Ich hatte lange wahnsinnige Angst vor dem Zeitpunkt, ab dem ich auf Medikamente angewiesen sein würde. Inzwischen weiß ich, wie unnötig das war, denn ich lebe sehr, sehr gut mit meiner Therapie. Ich spüre überhaupt keine Nebenwirkungen. Und wenn mich manchmal eine bleierne Müdigkeit überfällt, ist es für mich viel wahrscheinlicher, dass die von meinem Schlafmangel als Mutter kommt. Ich habe drei kleine Kinder - das ist auf jeden Fall die größere Herausforderung als meine HIV-Infektion.

Was mich wütend macht, ist die Unwissenheit und Ablehnung, die ich im Gesundheitswesen erfahre. Im privaten Umfeld, bei Freunden, Familie und Bekannten habe ich nie negative Reaktionen erlebt, manchmal vielleicht eine gewisse Umständlichkeit, weil viele Menschen erst einmal unsicher sind. Aber es ist immer ein sehr respektvoller Umgang.

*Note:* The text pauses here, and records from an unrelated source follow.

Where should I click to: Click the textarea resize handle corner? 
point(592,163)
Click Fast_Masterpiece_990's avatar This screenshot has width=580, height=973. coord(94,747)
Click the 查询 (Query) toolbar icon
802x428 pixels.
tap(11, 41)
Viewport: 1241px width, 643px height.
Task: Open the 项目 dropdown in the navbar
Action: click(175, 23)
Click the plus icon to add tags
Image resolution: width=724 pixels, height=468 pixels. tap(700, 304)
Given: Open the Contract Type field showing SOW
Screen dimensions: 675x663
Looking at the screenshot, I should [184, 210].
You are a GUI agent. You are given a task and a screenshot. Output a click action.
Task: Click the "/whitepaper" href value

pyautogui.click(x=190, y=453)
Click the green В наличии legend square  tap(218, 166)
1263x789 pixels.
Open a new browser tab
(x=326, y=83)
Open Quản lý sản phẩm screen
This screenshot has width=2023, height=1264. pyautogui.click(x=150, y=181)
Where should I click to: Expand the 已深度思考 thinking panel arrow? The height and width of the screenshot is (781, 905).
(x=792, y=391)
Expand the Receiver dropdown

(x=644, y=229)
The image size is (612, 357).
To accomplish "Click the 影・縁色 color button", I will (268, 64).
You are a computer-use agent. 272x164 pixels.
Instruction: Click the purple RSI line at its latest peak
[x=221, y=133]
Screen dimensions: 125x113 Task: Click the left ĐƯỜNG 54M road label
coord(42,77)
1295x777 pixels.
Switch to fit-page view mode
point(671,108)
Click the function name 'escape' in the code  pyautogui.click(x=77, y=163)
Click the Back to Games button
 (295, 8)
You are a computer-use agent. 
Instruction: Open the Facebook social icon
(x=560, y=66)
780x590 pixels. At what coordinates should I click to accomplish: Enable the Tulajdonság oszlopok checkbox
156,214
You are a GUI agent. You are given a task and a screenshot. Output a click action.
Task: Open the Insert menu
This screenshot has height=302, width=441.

Beim Zahnarzt oder Orthopäden muss ich mir dagegen immer wieder unangenehme Fragen anhören: Wo haben Sie das denn her? Wie konnte das passieren? Ich wurde schon ganz abgewiesen, weil die Ärzte überzeugt waren, Menschen mit HIV nicht behandeln zu können. Dabei ist HIV schon immer eine schwer übertragbare Erkrankung gewesen. Normale Hygienemaßnahmen, wie sie für alle Patienten gelten, sind absolut ausreichend.

Ich musste lange nach einer Entbindungsklinik suchen, die mich aufnimmt

Völlig absurd wird die Situation, wenn bei uns Patienten mit HIV durch die Therapie die Viruslast im Körper so gering ist, dass eine Übertragung unmöglich ist. Man kann ungeschützten Sex haben, und auch Kinder stecken sich während Schwangerschaft, Geburt oder Stillen nicht bei einer infizierten Mutter an. Aber so mancher Hausarzt meint, er müsste gleich seinen Vollschutz anziehen und mich ans Robert Koch-Institut melden. Nach einer Entbindungsklinik habe ich lange gesucht - und musste am Ende 200 Kilometer weit fahren.

Aber vielleicht ist die Wut über diese Erfahrungen gut, weil sie mir Energie gibt für mein ehrenamtliches Engagement. Ich gebe beispielsweise Fortbildungen für Ärzte und möchte anderen Frauen Mut machen zu einem selbstverständlicheren Umgang mit der Diagnose. Es gibt so viel mehr Lebensqualität, wenn man die Infektion nicht aktiv verheimlicht.

Aufklärung ist immer noch notwendig!

In unserer Community gibt es insgesamt sehr viel Solidarität, weil wir diese Diskriminierungserfahrungen teilen und wissen, welches Privileg die Therapie ist. Denn weltweit gibt es sehr viele Menschen, die keinen Zugang dazu haben. Auch in Deutschland leben Menschen, die keine oder nur mit Schwierigkeiten eine Behandlung bekommen, z. B. wenn sie keine Krankenversicherung haben oder in Haft sind. Das darf nicht sein!

Es macht mich außerdem sehr traurig, wenn Menschen mit HIV sich aus Angst und Scham vom Leben zurückziehen und eigene Wünsche und Träume vergraben. Ich finde, das muss nicht sein. Gemeinsam können wir uns gegen Diskriminierung wehren und die Unwissenheit über die enormen Fortschritte in der HIV-Behandlung verringern.